### EXERCISE REQUIREMENTS
1. In the comment about Werther and Alfredo, what is Alfredo's name in the original Dumas novel?
2. Please carry on the comment about Werther and Alfredo, starting after its final sentence.

### TEXT SEGMENT
I assume your response here is light-hearted, but it's also somewhat misrepresentative.

As I've said before, you can't really judge these characters from a modern standpoint. To misunderstand Werther, as you do, is to misunderstand most of the Romantic movement, Goethe being one of its prime exponents. Goethe wrote Faust as well of course, and you appear to have very little understanding of this character too and the issues at stake.

Alfredo, or Armand in the original Dumas novel _La Dame aux Camelias_, which I'm guessing you have never read, is also from a different time. And anyway you rather misrepresent the story here. His father tricks him, remember, by going to see Violetta first without his son's knowledge. Alfredo only leaves Violetta (Margeurite) because he thinks she has gone back to the Duke. Hie heinous behaviour at the party, if anything shows he cares not one jot for what his father thinks. It is a knee-jerk reaction to the hurt he feels for Violetta's apparent betrayal. As soon as he is appraised of the truth, he runs back to her to profess his undying love.

### SUPPLIED INFORMATION
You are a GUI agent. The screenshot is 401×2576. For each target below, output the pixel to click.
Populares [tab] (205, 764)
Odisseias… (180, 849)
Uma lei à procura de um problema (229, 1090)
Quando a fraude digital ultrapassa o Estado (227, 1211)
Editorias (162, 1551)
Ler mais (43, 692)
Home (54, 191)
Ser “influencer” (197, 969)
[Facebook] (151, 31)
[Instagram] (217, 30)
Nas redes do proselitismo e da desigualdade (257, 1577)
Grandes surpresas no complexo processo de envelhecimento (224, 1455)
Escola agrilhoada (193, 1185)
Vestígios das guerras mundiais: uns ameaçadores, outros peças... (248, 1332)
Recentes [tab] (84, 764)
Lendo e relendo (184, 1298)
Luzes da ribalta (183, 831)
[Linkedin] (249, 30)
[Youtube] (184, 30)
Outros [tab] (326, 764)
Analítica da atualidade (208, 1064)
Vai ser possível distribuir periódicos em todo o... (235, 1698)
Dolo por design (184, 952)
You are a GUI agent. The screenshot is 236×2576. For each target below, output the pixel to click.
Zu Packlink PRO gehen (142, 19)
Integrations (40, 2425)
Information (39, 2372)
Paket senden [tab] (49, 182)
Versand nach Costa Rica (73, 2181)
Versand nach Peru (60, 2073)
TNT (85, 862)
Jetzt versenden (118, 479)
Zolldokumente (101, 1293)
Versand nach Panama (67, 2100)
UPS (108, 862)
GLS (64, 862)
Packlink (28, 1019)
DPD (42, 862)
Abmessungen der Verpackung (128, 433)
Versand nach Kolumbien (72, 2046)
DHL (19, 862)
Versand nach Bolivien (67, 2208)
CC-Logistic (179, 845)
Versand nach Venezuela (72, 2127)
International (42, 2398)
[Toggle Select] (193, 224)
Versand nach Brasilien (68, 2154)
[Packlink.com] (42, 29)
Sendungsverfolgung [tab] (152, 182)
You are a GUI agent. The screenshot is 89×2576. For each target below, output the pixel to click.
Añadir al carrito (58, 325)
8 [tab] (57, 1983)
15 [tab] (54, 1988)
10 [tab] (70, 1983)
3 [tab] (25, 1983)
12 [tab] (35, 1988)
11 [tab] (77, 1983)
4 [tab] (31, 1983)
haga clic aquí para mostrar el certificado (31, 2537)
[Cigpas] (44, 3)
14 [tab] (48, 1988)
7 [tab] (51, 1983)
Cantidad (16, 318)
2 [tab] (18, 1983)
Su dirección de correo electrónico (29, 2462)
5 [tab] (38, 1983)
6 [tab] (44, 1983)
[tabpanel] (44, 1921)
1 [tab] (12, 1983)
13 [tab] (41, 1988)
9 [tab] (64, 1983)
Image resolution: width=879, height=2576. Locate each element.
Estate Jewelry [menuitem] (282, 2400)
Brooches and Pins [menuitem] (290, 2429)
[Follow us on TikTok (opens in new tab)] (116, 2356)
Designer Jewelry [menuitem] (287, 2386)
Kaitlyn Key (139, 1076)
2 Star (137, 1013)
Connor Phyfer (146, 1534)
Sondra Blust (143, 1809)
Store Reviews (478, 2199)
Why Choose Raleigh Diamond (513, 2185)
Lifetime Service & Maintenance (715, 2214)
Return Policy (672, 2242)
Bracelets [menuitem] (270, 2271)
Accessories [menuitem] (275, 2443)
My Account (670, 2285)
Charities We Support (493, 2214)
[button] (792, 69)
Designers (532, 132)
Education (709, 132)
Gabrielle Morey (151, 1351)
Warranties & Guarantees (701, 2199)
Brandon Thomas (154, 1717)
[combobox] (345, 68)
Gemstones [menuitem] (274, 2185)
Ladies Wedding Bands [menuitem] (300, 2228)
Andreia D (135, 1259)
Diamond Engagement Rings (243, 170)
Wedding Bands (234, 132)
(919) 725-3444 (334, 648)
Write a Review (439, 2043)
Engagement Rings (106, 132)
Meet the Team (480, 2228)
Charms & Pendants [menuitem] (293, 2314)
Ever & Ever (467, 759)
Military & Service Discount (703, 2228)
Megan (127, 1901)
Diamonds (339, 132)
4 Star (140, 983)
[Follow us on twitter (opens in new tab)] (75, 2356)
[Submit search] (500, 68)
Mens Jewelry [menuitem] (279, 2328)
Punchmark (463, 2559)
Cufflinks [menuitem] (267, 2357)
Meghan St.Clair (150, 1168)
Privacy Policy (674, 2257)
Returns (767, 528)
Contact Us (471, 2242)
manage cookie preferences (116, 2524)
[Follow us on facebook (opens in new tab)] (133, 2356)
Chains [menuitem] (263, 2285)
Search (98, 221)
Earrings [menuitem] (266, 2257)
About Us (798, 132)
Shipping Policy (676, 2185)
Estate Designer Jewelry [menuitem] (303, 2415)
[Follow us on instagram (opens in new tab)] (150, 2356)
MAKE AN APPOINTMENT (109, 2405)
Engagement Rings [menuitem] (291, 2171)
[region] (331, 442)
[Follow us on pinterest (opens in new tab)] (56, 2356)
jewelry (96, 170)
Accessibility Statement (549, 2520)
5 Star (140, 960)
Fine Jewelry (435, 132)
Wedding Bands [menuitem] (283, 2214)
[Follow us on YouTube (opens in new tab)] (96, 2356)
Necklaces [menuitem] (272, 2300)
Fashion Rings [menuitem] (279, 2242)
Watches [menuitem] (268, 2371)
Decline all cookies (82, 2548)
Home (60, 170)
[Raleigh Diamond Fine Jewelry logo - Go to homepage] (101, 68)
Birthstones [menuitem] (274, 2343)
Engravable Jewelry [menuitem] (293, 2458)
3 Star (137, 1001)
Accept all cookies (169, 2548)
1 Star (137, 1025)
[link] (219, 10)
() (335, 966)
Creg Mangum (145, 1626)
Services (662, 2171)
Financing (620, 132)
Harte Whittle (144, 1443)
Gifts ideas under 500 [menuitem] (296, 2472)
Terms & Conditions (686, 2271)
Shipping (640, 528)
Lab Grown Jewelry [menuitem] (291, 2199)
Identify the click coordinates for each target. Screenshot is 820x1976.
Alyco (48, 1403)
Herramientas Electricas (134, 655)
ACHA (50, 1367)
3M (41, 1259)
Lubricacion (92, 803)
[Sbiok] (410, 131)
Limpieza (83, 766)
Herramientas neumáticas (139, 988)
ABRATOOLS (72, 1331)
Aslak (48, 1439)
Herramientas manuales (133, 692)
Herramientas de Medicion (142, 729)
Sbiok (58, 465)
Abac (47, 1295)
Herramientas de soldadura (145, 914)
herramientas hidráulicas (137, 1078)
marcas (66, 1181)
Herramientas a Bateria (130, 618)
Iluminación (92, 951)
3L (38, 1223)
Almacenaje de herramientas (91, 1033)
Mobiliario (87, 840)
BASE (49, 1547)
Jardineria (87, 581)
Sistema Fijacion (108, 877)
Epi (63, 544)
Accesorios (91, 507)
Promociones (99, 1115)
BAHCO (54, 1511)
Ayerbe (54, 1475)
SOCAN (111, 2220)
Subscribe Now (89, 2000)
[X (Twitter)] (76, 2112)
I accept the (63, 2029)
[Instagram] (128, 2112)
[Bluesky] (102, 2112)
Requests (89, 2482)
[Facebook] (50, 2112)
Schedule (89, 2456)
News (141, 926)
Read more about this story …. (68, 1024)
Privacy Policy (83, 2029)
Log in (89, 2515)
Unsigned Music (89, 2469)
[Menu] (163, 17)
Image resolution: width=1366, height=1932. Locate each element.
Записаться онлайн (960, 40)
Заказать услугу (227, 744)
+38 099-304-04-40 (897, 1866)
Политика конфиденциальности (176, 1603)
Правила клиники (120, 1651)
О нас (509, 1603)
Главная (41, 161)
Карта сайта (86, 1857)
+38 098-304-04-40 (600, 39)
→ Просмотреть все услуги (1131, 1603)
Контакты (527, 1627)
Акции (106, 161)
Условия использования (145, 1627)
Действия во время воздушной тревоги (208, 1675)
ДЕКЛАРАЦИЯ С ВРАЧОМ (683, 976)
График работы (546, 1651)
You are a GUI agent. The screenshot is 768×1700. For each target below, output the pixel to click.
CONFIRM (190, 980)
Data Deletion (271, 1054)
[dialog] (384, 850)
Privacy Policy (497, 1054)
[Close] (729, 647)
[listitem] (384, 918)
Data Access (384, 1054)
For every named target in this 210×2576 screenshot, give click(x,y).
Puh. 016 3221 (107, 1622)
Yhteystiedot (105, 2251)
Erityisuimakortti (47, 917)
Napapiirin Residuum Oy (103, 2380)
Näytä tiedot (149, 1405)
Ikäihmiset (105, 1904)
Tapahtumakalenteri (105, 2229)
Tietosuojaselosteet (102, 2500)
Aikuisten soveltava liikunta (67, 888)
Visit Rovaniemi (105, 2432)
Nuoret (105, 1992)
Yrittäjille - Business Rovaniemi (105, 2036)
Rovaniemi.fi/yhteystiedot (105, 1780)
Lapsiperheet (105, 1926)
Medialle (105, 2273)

### OUTPUTS
1. Armand.

2.
Otello is easily manipulated, it's true, but surely the way that simple, good people, can easily be manipulated by evil people is the crux of the plot. It's as true today as it was then.

Turandot is a fairy tale and motives in the opera don't take too much scrutiny anyway, though I find Turandot's character a good deal more interesting than that of Calaf, who is almost a pantomime hero.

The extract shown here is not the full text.